WHAT YOU NEED TO DO —
Every line holding the word "will" should be copied from the material.

SUPPLIED DATA —
....

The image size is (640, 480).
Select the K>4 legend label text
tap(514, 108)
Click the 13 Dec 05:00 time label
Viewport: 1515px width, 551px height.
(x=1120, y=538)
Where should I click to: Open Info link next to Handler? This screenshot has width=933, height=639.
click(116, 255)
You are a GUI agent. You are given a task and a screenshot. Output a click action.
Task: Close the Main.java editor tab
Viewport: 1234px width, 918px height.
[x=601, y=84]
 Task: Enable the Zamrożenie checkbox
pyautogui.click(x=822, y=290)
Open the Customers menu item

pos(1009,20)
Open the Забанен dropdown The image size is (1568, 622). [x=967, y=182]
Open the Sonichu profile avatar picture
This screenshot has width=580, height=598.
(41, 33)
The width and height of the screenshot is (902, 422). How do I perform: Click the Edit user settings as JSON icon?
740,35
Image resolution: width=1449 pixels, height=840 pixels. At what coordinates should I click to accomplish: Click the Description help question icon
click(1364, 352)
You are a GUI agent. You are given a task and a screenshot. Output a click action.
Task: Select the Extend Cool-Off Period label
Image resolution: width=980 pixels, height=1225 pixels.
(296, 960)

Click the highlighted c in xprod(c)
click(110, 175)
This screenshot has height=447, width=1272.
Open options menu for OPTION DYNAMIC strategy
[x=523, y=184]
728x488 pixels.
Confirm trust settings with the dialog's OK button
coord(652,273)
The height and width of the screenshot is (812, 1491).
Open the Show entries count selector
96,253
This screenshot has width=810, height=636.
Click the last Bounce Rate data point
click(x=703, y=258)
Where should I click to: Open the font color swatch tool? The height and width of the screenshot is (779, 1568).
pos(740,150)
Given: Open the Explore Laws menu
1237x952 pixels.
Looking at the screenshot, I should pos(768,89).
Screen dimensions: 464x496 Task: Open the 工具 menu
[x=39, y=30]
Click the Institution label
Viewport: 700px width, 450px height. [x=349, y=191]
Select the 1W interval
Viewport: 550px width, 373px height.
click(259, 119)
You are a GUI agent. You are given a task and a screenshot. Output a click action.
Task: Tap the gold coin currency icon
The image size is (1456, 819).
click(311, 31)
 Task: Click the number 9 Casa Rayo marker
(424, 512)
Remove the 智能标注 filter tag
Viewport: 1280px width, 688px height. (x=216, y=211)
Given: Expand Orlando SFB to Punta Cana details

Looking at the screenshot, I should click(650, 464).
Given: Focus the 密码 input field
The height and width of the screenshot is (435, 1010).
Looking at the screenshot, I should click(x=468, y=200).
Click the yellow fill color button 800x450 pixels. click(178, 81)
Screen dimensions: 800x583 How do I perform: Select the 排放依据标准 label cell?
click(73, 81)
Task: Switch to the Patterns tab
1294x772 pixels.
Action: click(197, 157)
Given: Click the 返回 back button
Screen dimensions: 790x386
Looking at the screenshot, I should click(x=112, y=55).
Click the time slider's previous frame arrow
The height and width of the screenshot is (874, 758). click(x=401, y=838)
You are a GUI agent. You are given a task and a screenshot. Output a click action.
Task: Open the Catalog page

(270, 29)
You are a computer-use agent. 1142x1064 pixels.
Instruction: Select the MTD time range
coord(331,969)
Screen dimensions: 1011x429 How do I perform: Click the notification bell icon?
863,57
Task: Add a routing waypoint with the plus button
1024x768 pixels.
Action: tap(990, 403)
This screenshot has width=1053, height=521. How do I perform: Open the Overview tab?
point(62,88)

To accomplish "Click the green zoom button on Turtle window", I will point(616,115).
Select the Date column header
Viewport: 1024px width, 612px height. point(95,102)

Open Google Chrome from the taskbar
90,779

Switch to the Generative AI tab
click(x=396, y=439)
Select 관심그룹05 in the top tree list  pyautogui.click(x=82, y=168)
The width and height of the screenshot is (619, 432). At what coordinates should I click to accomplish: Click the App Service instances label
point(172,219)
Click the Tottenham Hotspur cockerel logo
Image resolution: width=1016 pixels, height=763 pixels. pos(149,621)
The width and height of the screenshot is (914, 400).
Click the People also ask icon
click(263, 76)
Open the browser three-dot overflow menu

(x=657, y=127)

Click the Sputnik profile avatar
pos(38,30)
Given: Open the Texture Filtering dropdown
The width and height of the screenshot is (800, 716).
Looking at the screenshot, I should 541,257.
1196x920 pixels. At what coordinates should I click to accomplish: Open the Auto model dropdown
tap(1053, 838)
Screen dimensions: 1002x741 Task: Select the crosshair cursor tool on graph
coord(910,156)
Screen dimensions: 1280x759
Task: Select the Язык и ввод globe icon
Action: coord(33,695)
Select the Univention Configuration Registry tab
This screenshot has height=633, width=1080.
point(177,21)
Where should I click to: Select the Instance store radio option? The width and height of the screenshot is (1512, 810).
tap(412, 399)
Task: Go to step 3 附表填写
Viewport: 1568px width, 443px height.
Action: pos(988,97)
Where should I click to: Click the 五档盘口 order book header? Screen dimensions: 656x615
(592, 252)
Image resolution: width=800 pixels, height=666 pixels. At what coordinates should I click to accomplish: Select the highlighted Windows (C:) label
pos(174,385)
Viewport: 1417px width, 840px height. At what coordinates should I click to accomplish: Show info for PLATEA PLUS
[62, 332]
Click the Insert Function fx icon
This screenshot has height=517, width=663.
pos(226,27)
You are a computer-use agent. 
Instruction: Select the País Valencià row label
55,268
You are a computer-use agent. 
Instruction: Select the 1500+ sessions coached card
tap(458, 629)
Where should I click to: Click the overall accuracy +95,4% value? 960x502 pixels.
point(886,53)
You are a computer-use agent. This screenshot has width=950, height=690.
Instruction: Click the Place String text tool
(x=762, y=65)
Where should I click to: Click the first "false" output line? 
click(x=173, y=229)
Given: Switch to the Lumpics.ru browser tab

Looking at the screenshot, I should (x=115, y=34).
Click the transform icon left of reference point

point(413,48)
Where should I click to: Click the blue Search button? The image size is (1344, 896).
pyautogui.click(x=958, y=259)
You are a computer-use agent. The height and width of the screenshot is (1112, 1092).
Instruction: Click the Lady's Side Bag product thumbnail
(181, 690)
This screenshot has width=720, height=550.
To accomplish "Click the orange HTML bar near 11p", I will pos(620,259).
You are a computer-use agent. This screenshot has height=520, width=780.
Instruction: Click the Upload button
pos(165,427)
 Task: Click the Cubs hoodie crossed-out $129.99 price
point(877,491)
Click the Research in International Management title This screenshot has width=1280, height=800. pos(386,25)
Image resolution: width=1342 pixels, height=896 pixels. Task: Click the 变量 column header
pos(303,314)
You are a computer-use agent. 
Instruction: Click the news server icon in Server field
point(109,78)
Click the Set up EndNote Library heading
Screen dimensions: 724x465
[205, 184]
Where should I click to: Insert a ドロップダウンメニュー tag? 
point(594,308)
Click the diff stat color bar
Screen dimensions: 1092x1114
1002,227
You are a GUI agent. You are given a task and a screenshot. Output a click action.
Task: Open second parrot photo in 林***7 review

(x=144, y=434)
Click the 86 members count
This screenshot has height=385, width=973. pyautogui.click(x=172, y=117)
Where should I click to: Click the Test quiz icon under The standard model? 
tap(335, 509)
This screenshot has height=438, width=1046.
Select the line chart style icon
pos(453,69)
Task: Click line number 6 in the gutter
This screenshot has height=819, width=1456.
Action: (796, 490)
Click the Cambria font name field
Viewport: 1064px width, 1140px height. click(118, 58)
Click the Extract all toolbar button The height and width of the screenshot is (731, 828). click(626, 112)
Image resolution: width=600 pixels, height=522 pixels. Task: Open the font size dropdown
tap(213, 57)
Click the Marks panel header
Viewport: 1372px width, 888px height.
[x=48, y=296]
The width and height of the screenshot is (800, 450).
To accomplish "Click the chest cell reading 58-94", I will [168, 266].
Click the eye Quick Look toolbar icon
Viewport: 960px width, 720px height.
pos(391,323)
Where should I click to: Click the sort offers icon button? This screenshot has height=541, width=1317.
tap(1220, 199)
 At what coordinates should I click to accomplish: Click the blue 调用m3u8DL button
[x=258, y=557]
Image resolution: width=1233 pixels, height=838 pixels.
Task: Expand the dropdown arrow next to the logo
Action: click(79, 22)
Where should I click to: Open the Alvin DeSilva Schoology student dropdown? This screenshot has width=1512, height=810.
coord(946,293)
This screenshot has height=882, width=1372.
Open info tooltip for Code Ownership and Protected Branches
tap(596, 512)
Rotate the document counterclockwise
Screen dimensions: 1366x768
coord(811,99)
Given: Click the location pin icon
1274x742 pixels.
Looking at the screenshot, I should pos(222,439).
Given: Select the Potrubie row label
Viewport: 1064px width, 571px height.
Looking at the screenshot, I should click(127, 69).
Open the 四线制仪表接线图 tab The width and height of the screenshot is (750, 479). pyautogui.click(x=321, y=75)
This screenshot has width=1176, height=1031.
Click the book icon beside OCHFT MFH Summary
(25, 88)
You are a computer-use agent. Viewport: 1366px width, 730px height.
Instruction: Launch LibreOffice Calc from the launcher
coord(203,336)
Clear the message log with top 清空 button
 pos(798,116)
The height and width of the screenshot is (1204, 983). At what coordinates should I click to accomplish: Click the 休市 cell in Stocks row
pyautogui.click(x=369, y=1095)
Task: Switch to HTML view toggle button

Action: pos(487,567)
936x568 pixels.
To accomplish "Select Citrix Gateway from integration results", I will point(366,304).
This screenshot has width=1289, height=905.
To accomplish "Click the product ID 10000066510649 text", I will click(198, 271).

....

OUTPUT OF THE EXERCISE —
To accomplish "Click the green zoom button on Turtle window", I will point(616,115).
To accomplish "Click the orange HTML bar near 11p", I will pos(620,259).
To accomplish "Click the chest cell reading 58-94", I will [168, 266].
To accomplish "Select Citrix Gateway from integration results", I will point(366,304).
To accomplish "Click the product ID 10000066510649 text", I will click(198, 271).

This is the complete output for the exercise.